**Exercise directions:** Count the lines in the items below that contain the word "Task", and reply with the number alone.

**Entries shown:**
================================

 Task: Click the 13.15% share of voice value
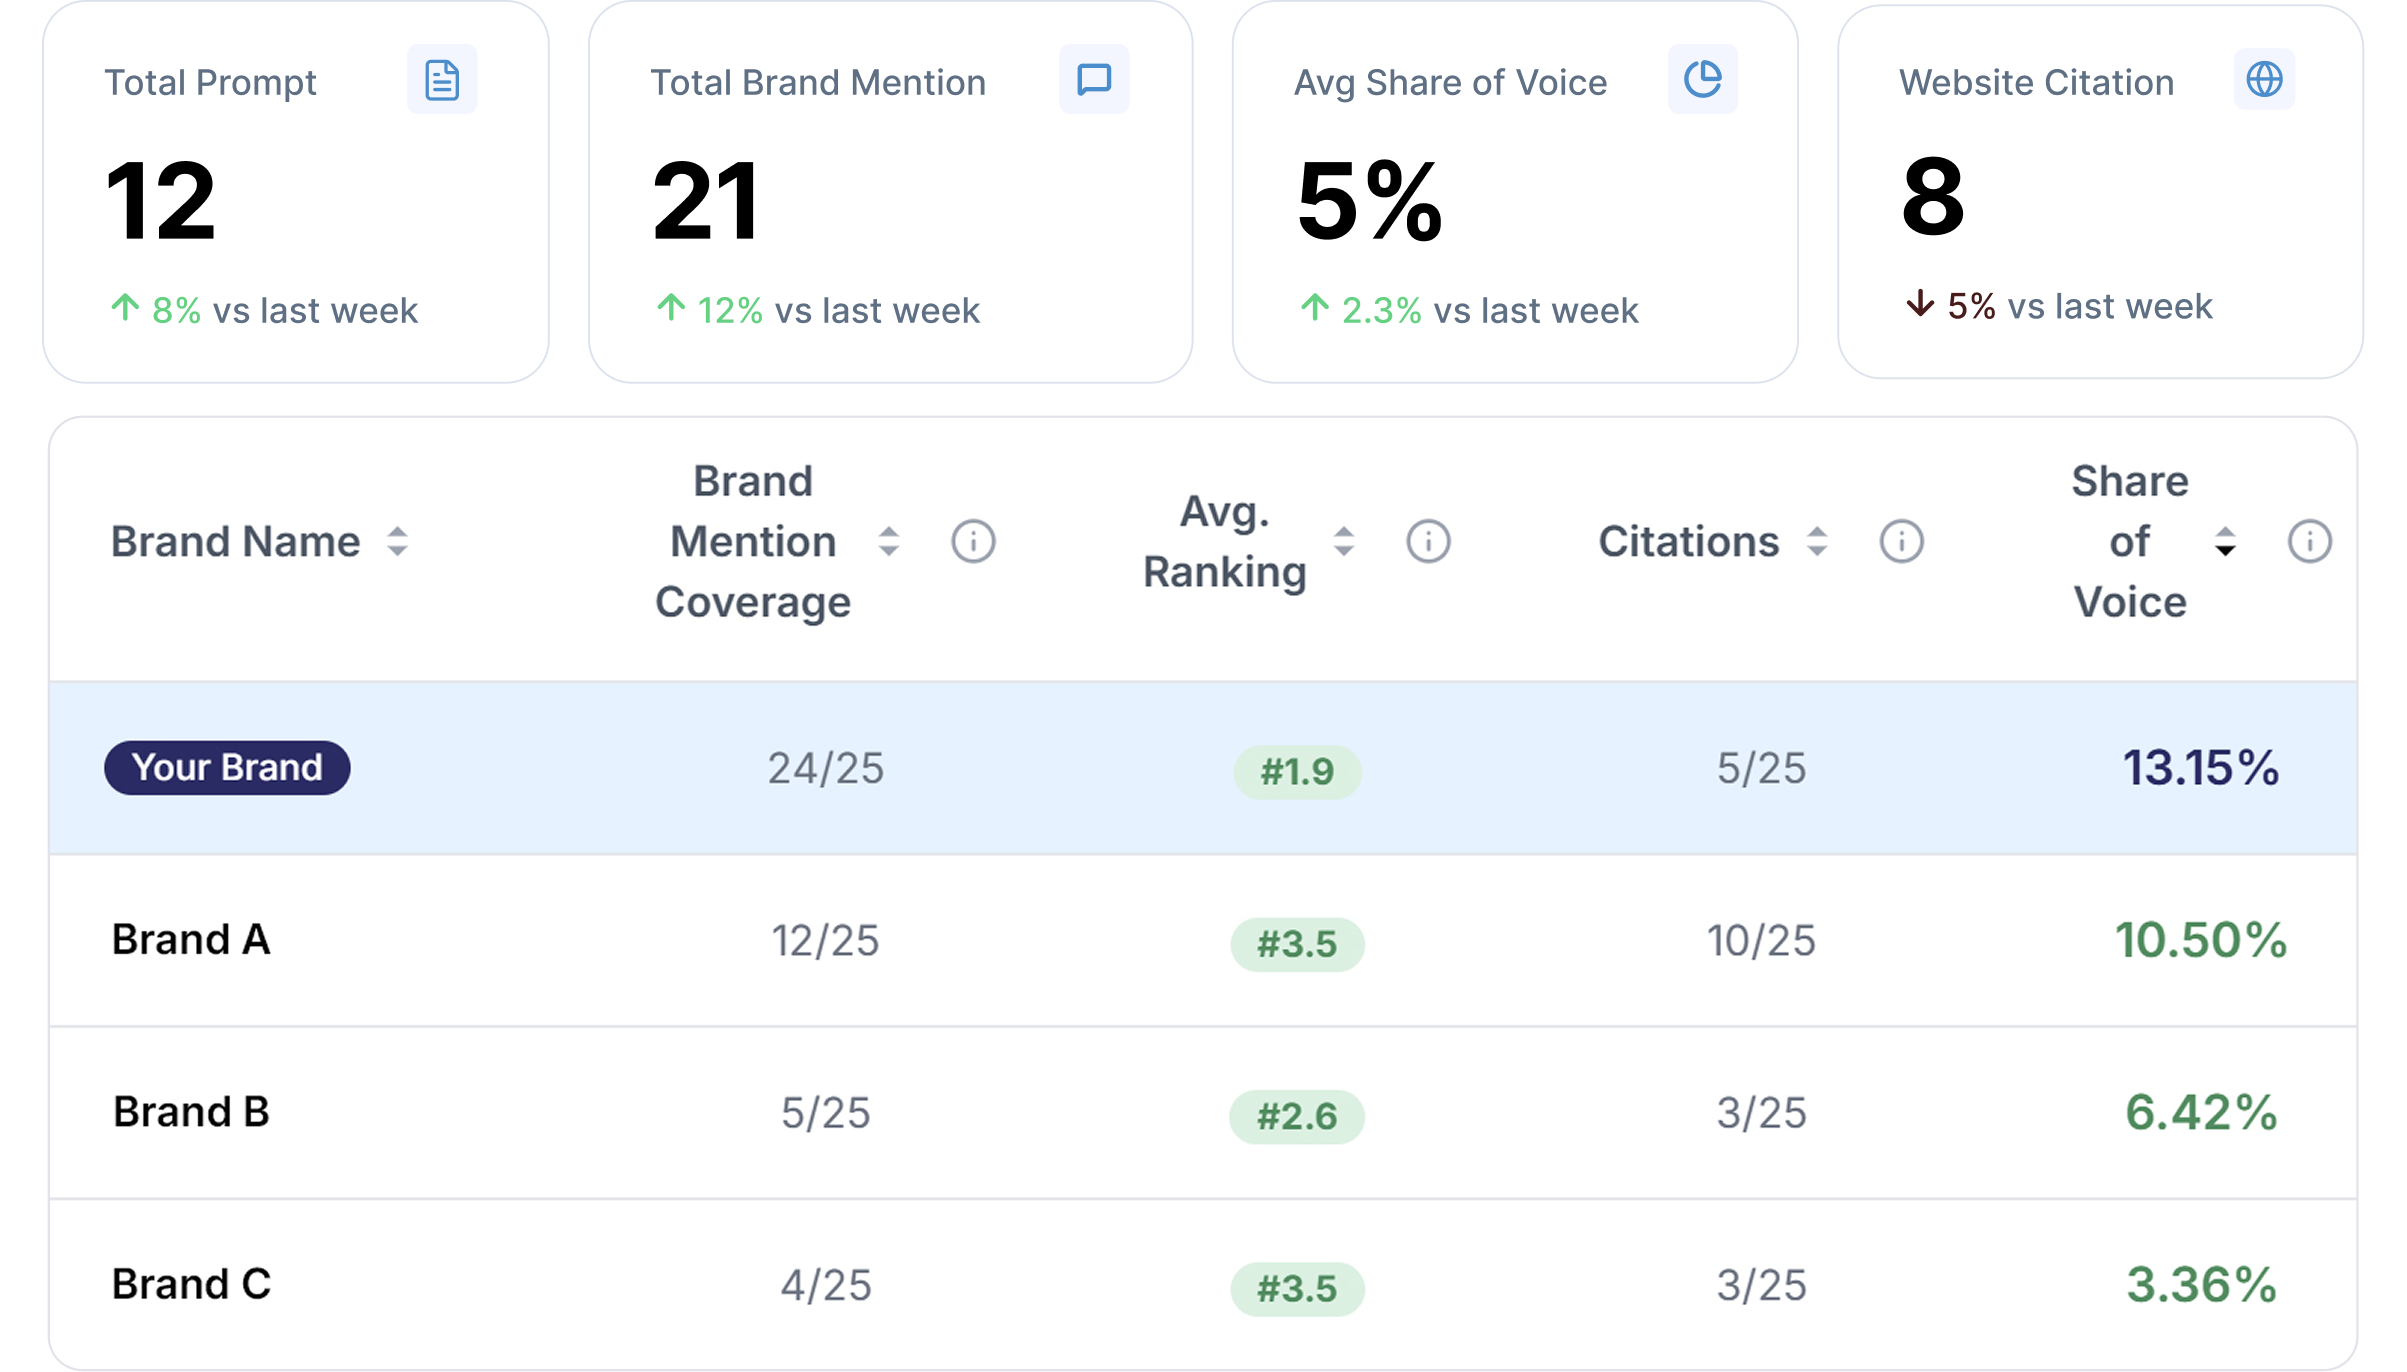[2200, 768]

================================

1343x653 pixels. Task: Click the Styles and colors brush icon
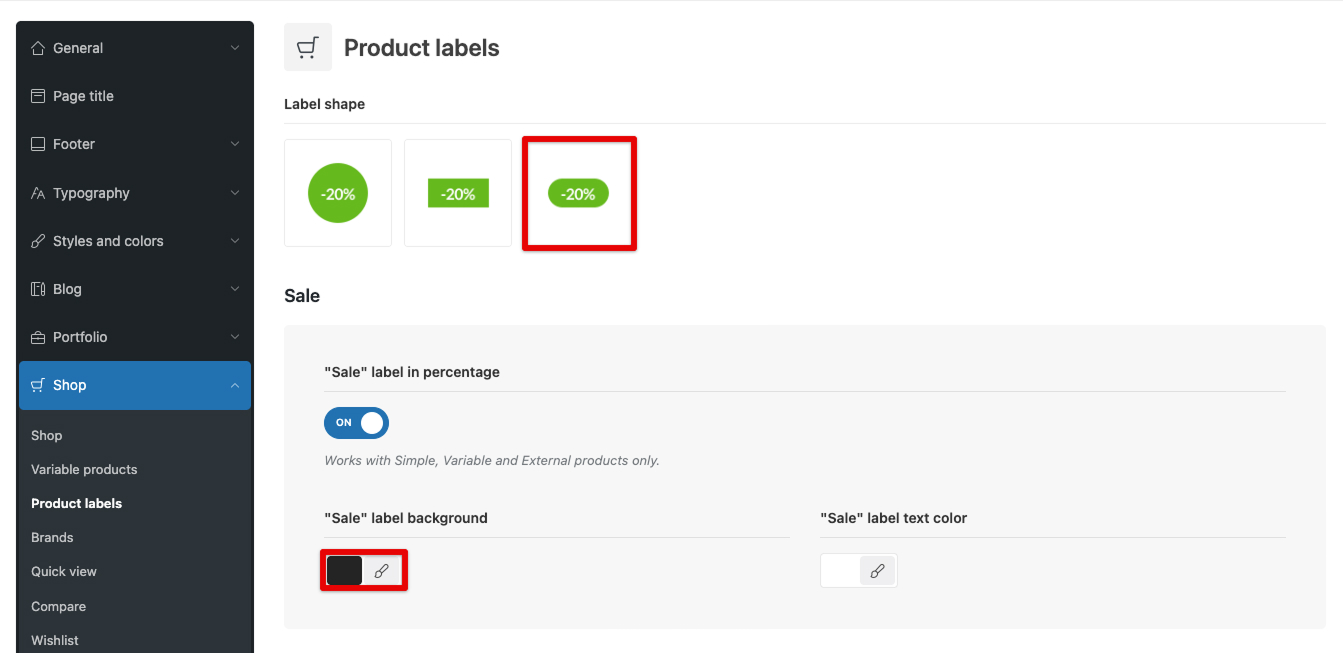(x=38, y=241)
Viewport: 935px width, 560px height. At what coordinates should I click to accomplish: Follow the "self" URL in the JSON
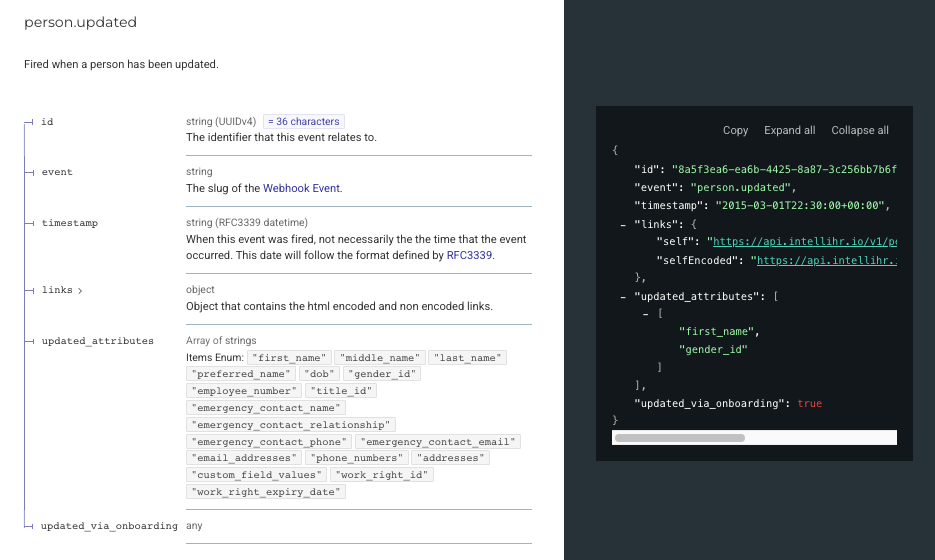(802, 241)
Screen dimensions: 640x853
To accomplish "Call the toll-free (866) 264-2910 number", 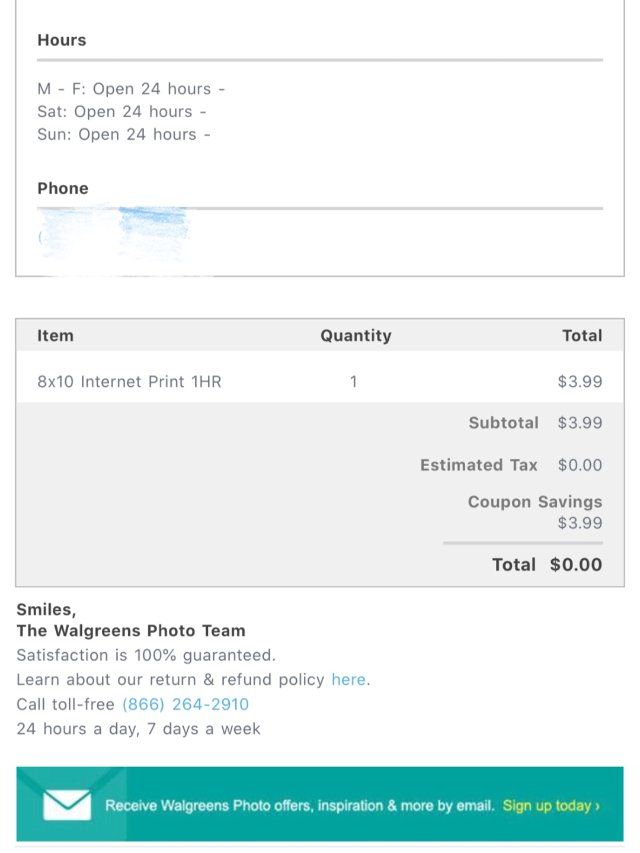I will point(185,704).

================================

**Exercise response:** 2